Kekerasan terhadap
anak semakin meningkat tiap tahunnya. Saya masih percaya bahwa tidak ada
orangtua yang mempunyai niat buruk terhadap anaknya. Tapi, ada-ada saja
orangtua yang tega menyiksa, menganiaya, bahkan membunuh anaknya. Tak cukup
hukuman yang ditegakkan Negara bagi para pelakunya, Kekerasan Dalam Rumah
Tangga (KDRT) tiada habisnya. Komnas
Perlindungan Anak Indonesia pun seakan hanya menjadi lembaga pajangan Negara,
Kasus-kasus kekerasan diketahui setelah korban tewas atau binasa.
Terkadang kejahatan
tidak hanya dilakukan oleh orang jahat, akan tetapi orang baik yang diam melihat kejahatan pun
terhitung sebagai tindak kejahatan. Mayoritas Masyarakat hari ini tak
menghiraukan sekitar. Mereka disibukkan oleh aktivitasnya masing-masing tanpa
melihat kondisi sekitar.
Kasus-kasus
kekerasan khususnya terhadap anak perlu dijadikan bahan renungan dan evaluasi
bagi para Pembina, pendidik, dan pengamat negeri. Mengapa kasus kekerasan
terhadap anak kian meningkat per tahunnya? Apa penyebabnya? Bagaimana
penyelesaiannya?
Banyak orang yang
hanya menjadi penonton saat tindak kejahatan merajalela, pemerintah pun tak
beranjak mengusut dan menyelesaikan permasalahan yang ada. tak dapat
dipungkiri, menghilangkan suatu tindak kejahatan di negeri ini adalah sebuah
ketidakmungkinan. Tapi, tak ada salahnya jika orangtua ikut meminimalisir hal
tersebut karena kekerasan terhadap anak bisa saja dilakukan orang-orang yang
ada dilingkungannya dengan cara menjaga mereka dan memberi pembekalan Ilmu bela
diri, serta pendidikan budi pekerti terhadap mereka.

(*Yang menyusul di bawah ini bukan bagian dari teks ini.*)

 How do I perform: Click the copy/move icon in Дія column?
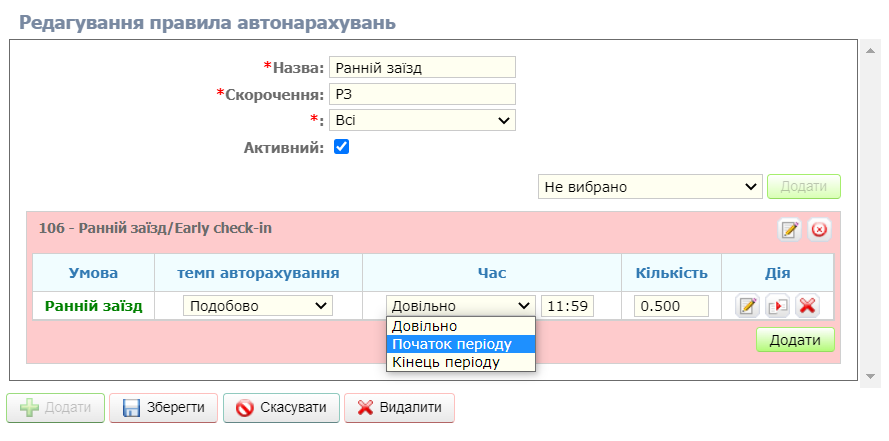coord(778,306)
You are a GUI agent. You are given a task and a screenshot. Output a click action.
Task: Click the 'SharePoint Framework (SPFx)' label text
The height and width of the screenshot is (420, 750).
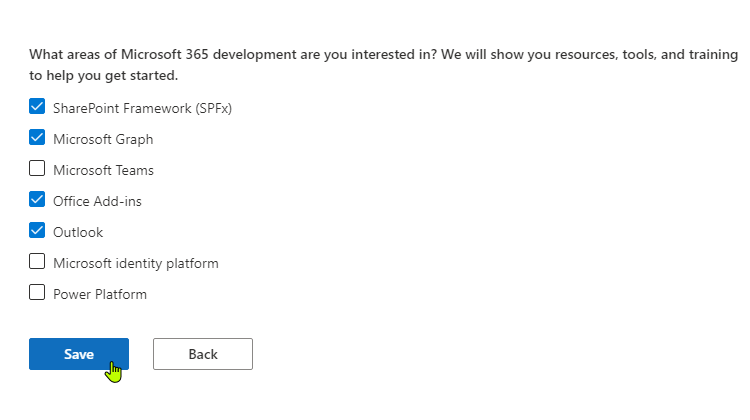(x=142, y=108)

Sebagai seorang mahasiswa, saya sadar bahwa
seorang anak dilahirkan tidak beserta buku panduannya. Seperti saat kita
membeli alat elektronik, tentu membesarkan atau mendidiknya tidak akan sesulit
ini. Terkadang orangtua lupa mensyukuri betapa luar biasanya ciptaan Tuhan yang
dititipkan pada mereka. Namun, perlu dicamkan bahwa semua anak terlahir fitrah.
Mereka berhak mendapatkan kasih sayang, dan cinta dari orangtua melalui didikan
dan asuhan yang baik untuknya.
Semoga ini dapat
menjadi bahan renungan bersama, khususnya para pendidik bangsa, yang memiliki
andil dalam mengokohkan negeri besar bernama Indonesia.